Technical Skills Are Not Enough

Although technical skills are necessary, I am continually struck by how many of us have been socialized by our families, our education systems, and even companies' professional development processes to believe that hard work and credentials are all that matter. Credentials get us in the door, and solid job expertise establishes our credibility. But technical proficiency isn't enough to earn us appreciation or get us promoted.

I recently counseled a young Asian American woman I'll call Joy. Joy worked for a well‐known consulting company as a tax consultant. She had an Ivy League education and worked sixty to seventy hours a week as a matter of course. In her group, she was recognized as the go‐to person for questions about tax law.

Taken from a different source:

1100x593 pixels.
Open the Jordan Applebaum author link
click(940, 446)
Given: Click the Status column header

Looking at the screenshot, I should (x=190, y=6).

She recognized the need to broaden her expertise if she was going to be considered for leadership positions within her organization, and she was outspoken about her frustration at being assigned to the same client with the same demand for long hours and little development opportunity. Joy was particularly bitter that a white male peer, whom she saw as being much less capable, had just been reassigned to a highly visible client engagement.

It's tempting to look at this situation and cry foul given Joy's depth of expertise and impressive work ethic. However, as we talked more, I learned that Joy seldom delegated work to others on her team. She told me, “My reputation rests on my work, and I can't risk letting someone else mess things up.” When I asked if she interacted with anyone other than her client and those on her team, she said, “Given how much work I have, I have to prioritize how I spend my time.” As her frustration grew, she was also vocal about her belief that “this company promotes incompetence.”

Let's look at this from her leaders' point of view. What incentive is there to promote someone who works tirelessly at her current level and who has demonstrated limited capacity to support and develop others? Furthermore, she comes across as cynical and bitter about the organization in general.

Joy was correct that others with less impressive credentials and time on the job were getting promoted. She made the mistake of believing that her expertise should automatically lead to expanding career opportunities—and that if it didn't, discrimination was at the root of her failure to advance. What she didn't see was that she had not provided any basis for her leaders to trust her with positions where she would influence and manage others. In addition, she had few connections who could provide access to additional opportunities and champion her candidacy.

In most organizations there are many technically proficient individuals. Decisions about who gets stretch assignments, special projects, or promotions generally involve the more subtle components of relational and influence skills.

Relational Skills

The second important area of professional development is relational proficiency: the capability to relate to others and have them relate to you. Imagine, for example, that you are heading up a project and you can hand‐select your team. Wouldn't you be more likely to choose individuals you knew you could work with well? Wouldn't you want a group that you believed would accomplish its mission with a minimum of tension and discomfort?

It's human nature to prefer working with people you're familiar and comfortable with, which is often easier to do when you think they're “like you.” It can be terrifying to walk into a room where there are few others like you. It takes courage to introduce yourself to a group of executives, especially when they are different from you in ethnicity or gender. For too many people, this discomfort means they avoid making the contacts and connections that could help build their careers. Instead of figuring out how to relate, they write off these relationships as too difficult or not worth the time. Then, unfortunately, they wonder why opportunities go to others.

Three years into my first job out of college, I attended a number of meetings where the company's chief financial officer spoke to the group. CFO was a really big job to my young eyes. In addition, this fellow had been working in the company for a long time, had a larger‐than‐life personality, and was widely revered. Despite our being in a couple of meetings together, he would pass me in the hall and never say hello.